§ **TASK PROMPT**
Could you copy out every line of the data where the word "agent" occurs?

***** DATA *****

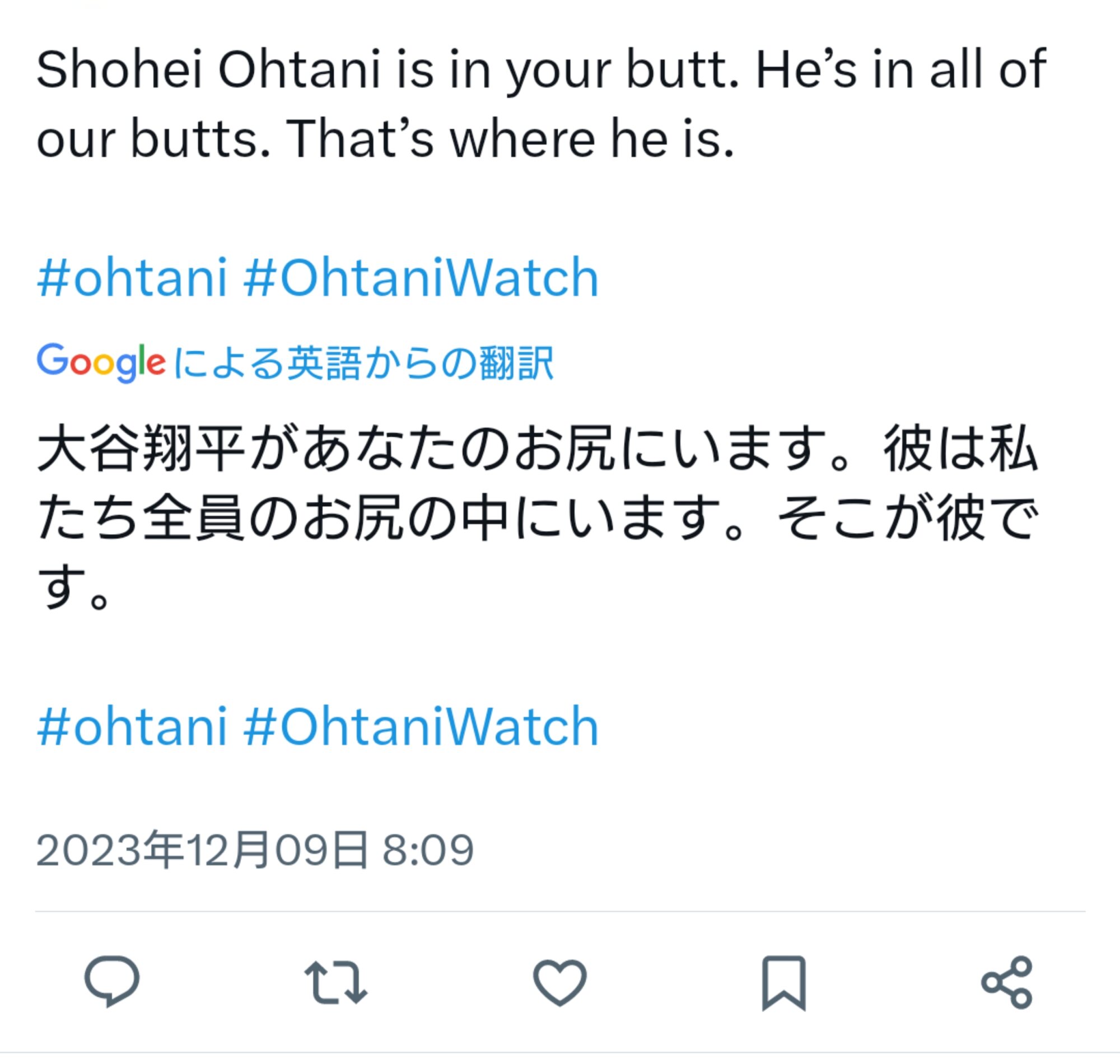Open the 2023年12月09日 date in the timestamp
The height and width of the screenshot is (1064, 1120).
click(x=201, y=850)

*****
***** DATA *****

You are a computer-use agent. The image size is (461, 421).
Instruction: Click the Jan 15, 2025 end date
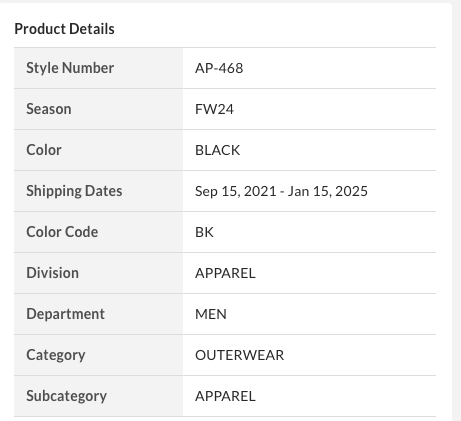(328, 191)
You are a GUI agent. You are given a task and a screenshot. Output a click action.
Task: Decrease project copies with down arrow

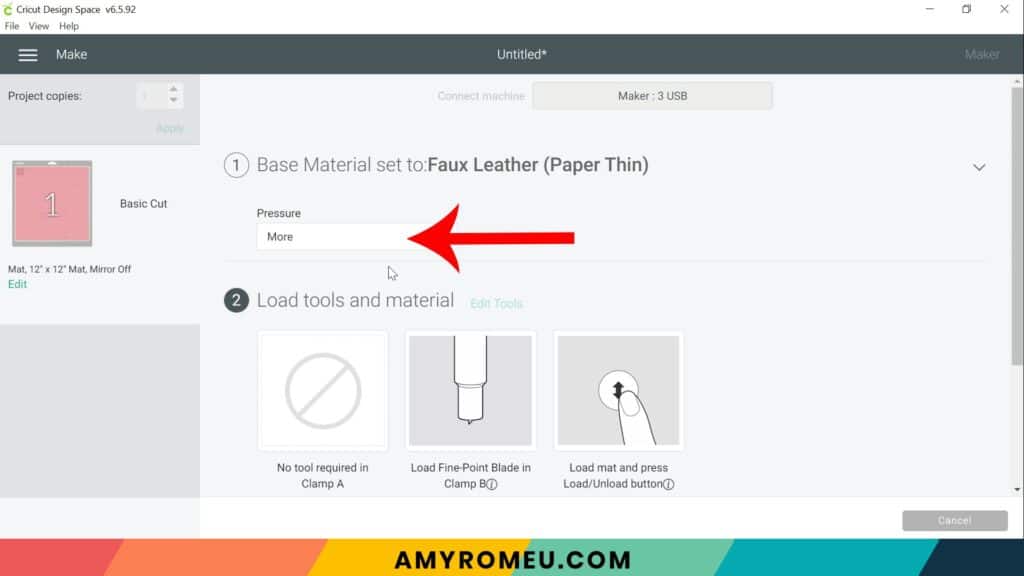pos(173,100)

*****

§ **ANSWER TO THIS PROBLEM**
You are a computer-use agent. The image size is (461, 421).
You are a GUI agent. You are given a task and a screenshot. Output a click action.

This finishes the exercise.